Creativity outside of work has made me more creative in work
Back in September, I signed up to take a watercolor painting class. Though it was a sacrifice - time away from both my family and work, not to mention the challenge in scheduling childcare - I found it to be a necessary and welcome creative outlet. It was a place to challenge myself to think in a different dimension and learn a new discipline.
Separately, and because of the time change back in November, I also started an early morning routine that includes writing in a peaceful, quiet environment. Though at first the effort was happenstance and done with heavy eyelids, it has become a time that I look forward to and enjoy.
Here’s what I noticed as I increasingly set aside time for myself to indulge in creativity
The creativity generated during those periods has spilled into my professional work. For some time, I’ve had on my “to-do list” to create worksheets and further develop content for which I’ve had ideas, but I only really got started after getting into a creative rhythm outside of work.
A charm or talisman
Coupled with the lessons, I also began wearing a talisman I received long ago to get me into the creative spirit. It is a Pisces necklace, which symbolizes the creative, emotional, and intuitive energy I know I carry within, even if it has become buried. I was a very creative child - perhaps we all are just born that way - but somewhere along the way I “learned” that being creative and being professional were two separate worlds that didn’t collide. So whether I believe in astrology or no, I can choose to believe that I am a creative person and I can use my Pisces charm as a reminder for that.
Learning from the truly curious
I know that I am on the controlling side – and having a toddler has made it infinitely more obvious since many of the plans you make as a parent can go right out the window as you end up staying home instead. However, having a toddler – getting to watch Margaret explore and play – has helped me (a work in progress) to step away from my rigidity, my control and comfort zone, and rather see the world in new ways as she does. Some days, when chores or work need to get done, I am able to at least attempt to stay in the moment - observe the thing she’s observing and play the way she’s playing.
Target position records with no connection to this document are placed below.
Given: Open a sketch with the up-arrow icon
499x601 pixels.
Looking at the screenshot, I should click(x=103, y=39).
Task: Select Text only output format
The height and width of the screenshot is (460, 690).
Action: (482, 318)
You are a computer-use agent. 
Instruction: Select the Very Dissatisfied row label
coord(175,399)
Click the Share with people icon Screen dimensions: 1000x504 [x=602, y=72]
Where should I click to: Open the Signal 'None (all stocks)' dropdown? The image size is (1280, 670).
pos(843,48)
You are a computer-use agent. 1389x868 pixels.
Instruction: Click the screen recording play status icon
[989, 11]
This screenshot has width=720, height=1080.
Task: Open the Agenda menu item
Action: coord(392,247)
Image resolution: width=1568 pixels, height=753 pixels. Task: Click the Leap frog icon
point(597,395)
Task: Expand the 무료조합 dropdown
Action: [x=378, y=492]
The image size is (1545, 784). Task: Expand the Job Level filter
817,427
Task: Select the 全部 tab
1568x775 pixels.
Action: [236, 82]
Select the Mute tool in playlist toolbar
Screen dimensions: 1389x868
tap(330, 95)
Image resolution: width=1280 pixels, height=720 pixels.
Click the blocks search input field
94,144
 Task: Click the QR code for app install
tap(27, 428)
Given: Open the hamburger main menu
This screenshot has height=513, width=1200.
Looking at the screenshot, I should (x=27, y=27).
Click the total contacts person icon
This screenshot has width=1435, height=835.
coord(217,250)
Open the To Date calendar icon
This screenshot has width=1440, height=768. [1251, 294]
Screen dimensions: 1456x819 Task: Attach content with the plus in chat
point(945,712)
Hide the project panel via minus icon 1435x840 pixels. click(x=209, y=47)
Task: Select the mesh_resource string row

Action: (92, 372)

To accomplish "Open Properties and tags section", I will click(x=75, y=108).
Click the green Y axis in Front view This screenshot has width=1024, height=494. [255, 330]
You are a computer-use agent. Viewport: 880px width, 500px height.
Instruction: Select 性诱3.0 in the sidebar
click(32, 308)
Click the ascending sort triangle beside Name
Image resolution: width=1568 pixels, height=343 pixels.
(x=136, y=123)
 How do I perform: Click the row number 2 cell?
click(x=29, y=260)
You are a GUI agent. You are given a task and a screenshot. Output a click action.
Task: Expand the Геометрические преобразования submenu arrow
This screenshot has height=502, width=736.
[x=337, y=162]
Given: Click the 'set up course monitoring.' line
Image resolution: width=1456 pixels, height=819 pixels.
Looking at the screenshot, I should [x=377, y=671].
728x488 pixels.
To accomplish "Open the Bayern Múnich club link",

Maybe it is just going down the slide 100 times. Or, we slide down the hillside on our backsides, mud stains be damned! Sometimes we play with puppets and read the same five-page cardboard book again – and again – and again. Some days, repeating the same activity can make me antsy, because I’m inclined to always be doing something useful, but I remind myself that playing with Margaret is exactly what she needs – and probably exactly what I need, too. At this point in my life, “productivity” needs to shift, it needs to go from the chapter of being rather than producing, teaching and experiencing rather than “accomplishing.” And this is what this year’s creative time in courses, at my journal and with my child has allowed.
A lucky millennial
I feel lucky to be part of the generation that knew the world pre-cellphone and pre-personal computers. I was young, but I remember waiting in long lines with nothing to do. I remember making up games around the house or in the yard. I am reminded by the joy that can be attained in simple things. This morning when I took the dog out for her first walk, there was a hint of snow on the ground. A mere dusting, barely even visible, but it felt like the next step of a new season. The ground was solid and crunched beneath my feet.
Not only am I learning about play and how creativity creates openness, but I am also learning about my emotions. Especially at the beginning I would catch myself reacting less than ideally in many situations but now I am hyper-aware that everything I do is a learning experience for Margaret. She sees my actions and she mimics them, so I need to exhibit healthy responses to frustrating situations. I have so far to go on this, and I see it every time I slip - I am only human after all and I have 35 years of learned behavior and coping mechanisms to adjust, but awareness is the first step to all phases of growth.
I’ve decided to pause painting lessons for now, as I realized that the time commitment was cutting into other areas of my life that I consider a higher priority right now, but I’m grateful for the experience and the residual effect it has had on me.
Has anything come to the forefront for you this year? What was it and what have you learned?
Is there something that you feel you would benefit from “unlearning”? What is it and how will it help you?